The Write Angle

The lost art of calligraphy in Quran is being revived.

Written by Pallavi Pundir | Published: February 27, 2012 12:47 am

In the early 19th century,the traditional art of calligraphy,which is still seen on the walls of mosques and palaces and in various religious texts,seemed in danger. “The printing press had come and people had started using shortcuts. The Nawabs,who used the fine skill of calligraphy in their courts,suffered due to breaking up of the princely states during the colonial times. In addition,empires like Aurangzeb’s court required only masters in this art,which led those who were not experts to resort to the printing press,” says Mehdi Khajeh Piri,curator and director of the Noor Microfilm Center,Iran Culture House. Going back to the traditional method of handwritten Quran,which was widespread in Turkey,Iran and India,Noor Microfilm Centre has — in collaboration with National Archives of India — compiled 60 contemporary calligraphic works depicting verses of Quran in poetic styles such as Tughra,Kufic and Arabic. The works are being displayed in an exhibition titled “Art of Calligraphy and the Holy Quran” at Delhi’s National Archives.

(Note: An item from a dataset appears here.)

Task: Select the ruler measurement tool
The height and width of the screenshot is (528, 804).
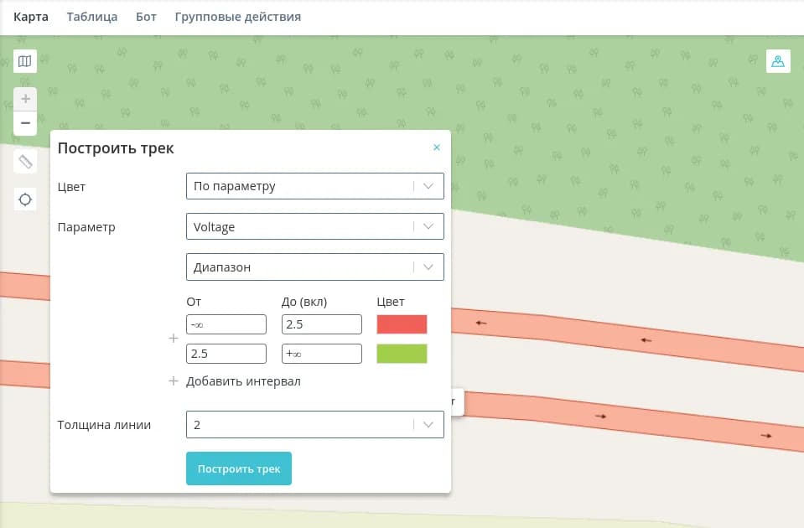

Twenty Delhi-based calligraphers were chosen for the purpose of reviving the tradition. “This art is not practised so much in India but,over 20 years,we have identified some calligraphers and employed them for their handwriting. We are teaching them how to do decoration writings. We are reviving the art,” says Piri. The exhibition has inscriptions of verses from the Quran,using materials such as ink on paper,wood boxes and ceramic. These are written in numerous styles,including the 14th-15th century Naskh and Thulth script,Persian style of Nasta’liq,in which each letter in a word is suspended from the previous one.

Interestingly,12 out of the same set of artisans are also working on creating a large-sized handwritten Quran,which measures 4×3 metres. Started four months back,the work is still in progress. “Ten of them have also been assigned to decorate and fill colours on parchments. We are not trying to create any record. We are going back to our heritage and recreating it. There is a fusion of sorts,” says Piri. Incidently,the world’s largest Quran was recorded to be 2.28 x 1.55 metres. Created in Russia’s Tatarstan region last month,it was declared to be the largest Quran by the Afghan ministry of Haj and Religious Affairs.

The exhibition is on at National Archives of India till March 23. Entry is free.